The Court of Cassation upheld the death sentence against the two men on May 6, 2019. Under Bahraini law, after the Court of Cassation confirms a death sentence, the decision is sent to the king, who has the power to ratify the sentence, commute it, or grant a pardon.
Local groups reported that the last time family members of death-row inmates had similar notifications, the detainees were executed within a few hours. Under article 330 of Bahrain’s Code of Criminal Procedure, family members are permitted a final visit before the execution, on the day it is scheduled.
On May 30, 13 rights groups, including Human Rights Watch, wrote a joint letter to King Hamad ibn Isa Al Khalifa about the al-Arab and al-Malali cases. The groups raised their concerns about the men’s death sentences given the allegations that their confessions were obtained under torture and their right to a fair trial was violated. The rights groups urged the king to commute the sentences, as the men had exhausted all legal remedies available to them.

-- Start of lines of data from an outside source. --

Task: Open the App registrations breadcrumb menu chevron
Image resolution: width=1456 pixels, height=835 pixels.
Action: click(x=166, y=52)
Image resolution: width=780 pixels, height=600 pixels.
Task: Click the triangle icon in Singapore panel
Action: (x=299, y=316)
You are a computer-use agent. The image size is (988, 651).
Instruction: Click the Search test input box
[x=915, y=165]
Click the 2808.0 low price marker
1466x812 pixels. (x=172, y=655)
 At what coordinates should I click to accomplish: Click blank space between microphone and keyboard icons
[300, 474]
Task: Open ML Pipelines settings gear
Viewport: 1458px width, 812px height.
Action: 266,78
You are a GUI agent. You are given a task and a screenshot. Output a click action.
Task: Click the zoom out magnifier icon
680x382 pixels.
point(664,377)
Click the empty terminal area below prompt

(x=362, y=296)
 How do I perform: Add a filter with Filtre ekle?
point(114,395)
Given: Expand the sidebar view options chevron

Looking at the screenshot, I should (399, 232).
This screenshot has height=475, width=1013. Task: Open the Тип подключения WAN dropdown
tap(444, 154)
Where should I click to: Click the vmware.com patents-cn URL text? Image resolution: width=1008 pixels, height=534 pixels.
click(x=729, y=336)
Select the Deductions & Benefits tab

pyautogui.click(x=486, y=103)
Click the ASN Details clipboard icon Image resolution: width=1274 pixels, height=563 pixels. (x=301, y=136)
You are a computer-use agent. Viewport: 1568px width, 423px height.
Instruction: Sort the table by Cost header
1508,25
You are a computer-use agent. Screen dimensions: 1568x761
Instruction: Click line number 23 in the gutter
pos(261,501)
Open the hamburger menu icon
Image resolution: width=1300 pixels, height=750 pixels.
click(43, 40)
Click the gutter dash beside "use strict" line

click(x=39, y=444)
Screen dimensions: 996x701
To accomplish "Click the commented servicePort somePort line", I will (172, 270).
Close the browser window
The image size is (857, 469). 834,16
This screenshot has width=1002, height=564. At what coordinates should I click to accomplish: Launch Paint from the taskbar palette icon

In a letter addressed to the king on December 11, 2018, three UN human rights experts expressed extreme concern about the imposition of the death penalty on several defendants, including al-Arab and al-Malali, amid allegations that their confessions were obtained under torture. The United Nations Working Group on Arbitrary Detention and its special rapporteur on torture had similarly expressed “grave concern” about al-Arab’s allegations of torture in a letter to the king on July 6, 2017.
Human Rights Watch opposes the death penalty in all circumstances because of its inherent cruelty. Bahrain’s use of the death penalty is contrary to international human rights law, statements of UN human rights experts, and various UN bodies.
The UN General Assembly has repeatedly said that countries should declare a moratorium on the death penalty, progressively restrict the practice, and reduce the offenses for which it might be imposed – all with the view toward its eventual abolition.
“The king’s indifference to the evidence raised by UN experts and rights groups demonstrates he’s not serious about reform,” Fakih said. “The death penalty is an irreversible punishment that should be abolished immediately, and the two young men should be spared such a cruel death.”